* _WHAT TO WORK ON_
• A. In the Firmex migration post, condense the paragraph beginning "When using Firmex's SaaS service" into a short bulleted list that keeps its main facts.
• B. Pick up the post on Firmex's database migration after its last sentence and carry it on in the same style.

EXCERPTED PASSAGE Start Marker

This post is co-authored with Eric Boyer and Maria Hristova of Firmex.
Firmex is a leading Virtual Data Room provider with more than 20,000 new rooms opened every year. Customers upload thousands of documents of any size to be shared and downloaded tens of thousands of times while enforcing access control and permissions. Firmex has a long-proven history of security and availability that their customers rely on for their due diligence needs.
When using Firmex’s SaaS service, customers want to make sure their data is isolated and protected from other customers using the service. To meet that requirement, Firmex employs a strict data isolation strategy of containing customer data in a set of individual databases. Each customer has one tenant database and any number of additional databases to host each of their projects. For the application’s behavior, it relies heavily on over a hundred stored procedures for data access and modification.
The data architecture shown above offers numerous benefits in the context of Virtual Data Rooms, including simple data partitioning, security isolation, access control, and rebalancing. Firmex had around 65,000 databases running across four Microsoft SQL Servers in an on-premises data center deployed following this architecture. Many small databases allowed Firmex’s engineers to invest in horizontal scaling instead of needing to invest in ever larger machines. However, there were also drawbacks related to the sheer number of databases. Some of the problems included slowly approaching the maximum limit of the number of databases on each server of 32,000, managing backups for the large set of databases, and managing changes across the databases. Additionally, the licensing terms for this setup weren’t favorable, and upgrading was also more difficult.
In this post, we discuss how and why Firmex migrated 65,000 databases heterogeneously from their on-premises SQL Server to Amazon Aurora PostgreSQL-Compatible Edition.
Challenges with the Current Architecture
The absolute number of databases that Firmex managed was a closely monitored metric due to the hard limit in SQL Server. In 2020, Firmex’s engineers determined that they were fast approaching the database limit. At the current creation levels, they had less than one year until the limit was hit. Cloud providers limit the number of databases that can be created on any instance. This was the major roadblock in adopting the cloud for Firmex’s data storage. Finding a solution that fit their data model in the cloud was the priority.
In their effort to address the growing number of databases, they proceeded with the approach of shifting tenant isolation from a database-based isolation solution to a schema-based isolation solution. Having tenants separated by schemas was to allow the application to operate within database limit restrictions and give the same isolation benefits. A comparison was done with SQL Server schema isolation compared to PostgreSQL schema isolation. The major benefit of PostgreSQL in comparison was being able to use the search_path feature by specifying a customer data schema, a code schema to share functions, and a common schema. SQL Server was unable to provide this level of control on object resolution and would require code to be deployed to each individual schema, taking too long for deployments. There was also a need to evaluate the potential for schema isolation. Firmex’s engineers along with the team of AWS Specialist Solutions Architects explored the other features as well as the cost, reliability, and performance. Aurora PostgreSQL-Compatible had very attractive price-performance ratios, and Firmex would be able to use AWS Graviton processors to get a larger memory allocation to benefit the application. The benefits of having multi-AZ failovers simplified their processes for providing high availability with the service, with Aurora taking over replication management across Availability Zones.

EXCERPTED PASSAGE End Marker
INFORMATION Start Marker

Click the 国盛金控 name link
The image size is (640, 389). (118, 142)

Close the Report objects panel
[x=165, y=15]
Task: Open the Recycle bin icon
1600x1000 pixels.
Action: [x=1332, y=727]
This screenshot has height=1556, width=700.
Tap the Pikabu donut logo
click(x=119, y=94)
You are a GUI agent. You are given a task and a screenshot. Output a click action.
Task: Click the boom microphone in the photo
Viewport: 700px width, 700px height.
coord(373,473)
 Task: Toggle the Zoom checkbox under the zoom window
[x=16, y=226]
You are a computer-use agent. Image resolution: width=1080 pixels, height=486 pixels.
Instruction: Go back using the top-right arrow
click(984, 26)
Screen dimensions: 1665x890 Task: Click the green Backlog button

INFORMATION End Marker

* _ANSWERS FOR THE EXERCISE_
• A.
- Customers want their data isolated and protected from other customers of the service.
- Firmex meets this with a strict data isolation strategy that keeps customer data in a set of individual databases.
- Each customer has one tenant database, plus any number of additional databases for its projects.
- The application relies heavily on more than a hundred stored procedures for data access and modification.

• B.
Moving from SQL Server to PostgreSQL was a daunting task. Not only was there a migration of data to contend with, but a complete transformation of stored procedures, DDL, and data isolation. Firmex was already on their journey to migrate services to the cloud and had utilized Aurora PostgreSQL-Compatible for some of their services, including a session handler and an email scheduler. The pricing and performance of Aurora PostgreSQL-Compatible made it straightforward to explore this as an option for storing their customer data as well. For the migration, they decided to use AWS Database Migration Service (AWS DMS) and the AWS Schema Conversion Tool (AWS SCT).
The following diagram shows the heterogeneous migration architecture from Microsoft SQL Server to an Aurora PostgreSQL database using AWS Database Migration Service Schema Conversion (DMS SC), a fully managed service. While this diagram demonstrates the DMS SC approach, this blog post focuses on achieving similar results using AWS Schema Conversion Tool (SCT). For more information about the managed service option, see Migrating SQL Server databases to Amazon Aurora PostgreSQL with DMS Schema Conversion.
A Path Forward
Firmex’s team started working on converting their stored procedures before the migration project started to make sure they could prove that the application worked correctly on the PostgreSQL instances. Due to the large amount of logic in the T-SQL stored procedures, an automated migration tool proved difficult to use without manual intervention. This took over 9 months of effort to develop replacement patterns and testing each of the 260 stored procedures to confirm that it worked correctly in the new server environment. There were enough differences between the database engines and the data access libraries being used that a simple drop-in replacement didn’t work for the majority of the database calls.
The following diagram illustrates the simplified architecture of the Firmex migration.
SCT Challenges
The application data definition language for both the tenant-isolation and the project-isolation databases were converted to PostgreSQL schemas using the AWS SCT.
Firmex’s SQL Server databases were using a case-insensitive collation that wasn’t directly mappable to PostgreSQL. This required their engineers to define a case-insensitive collation and attach it to any of the columns in the database that required case insensitivity.
Data Migration Challenges
AWS DMS was used to migrate the data from SQL Server to PostgreSQL. Some of the biggest constraints were the large number of databases and that the application required all the databases to be in the same location as their application to maintain low latency accessibility. Below are the challenges we worked through during the database migration.
Endpoint Limits
Ideally when using AWS DMS, the migration strategy to achieve the best performance is to have one task created per database for continuous data transfer between the two systems over a long period of time. But for Firmex’s application, this would require 65,000 tasks. This exceeded the quota of 600 tasks per account and the endpoint limit of 1,000 per account (Note, if your migration requires a limit increase, please work with AWS Support and your AWS account team – see DMS API limits).
AWS DMS Task limits
Due to the large number of databases and limits on the number of AWS DMS Tasks that are allowed to be created, their engineers were unable to create enough tasks at once to migrate all of the databases in a continuous manner. To work around this limitation, they created one-shot migration tasks on an as-needed basis. Custom tooling was developed using the C# AWS SDK to properly setup the replication endpoints, create AWS DMS Tasks, execute the one-shot migration tasks, and record the final state all while limiting the rate at which these operations could occur to stay below the DMS API limits.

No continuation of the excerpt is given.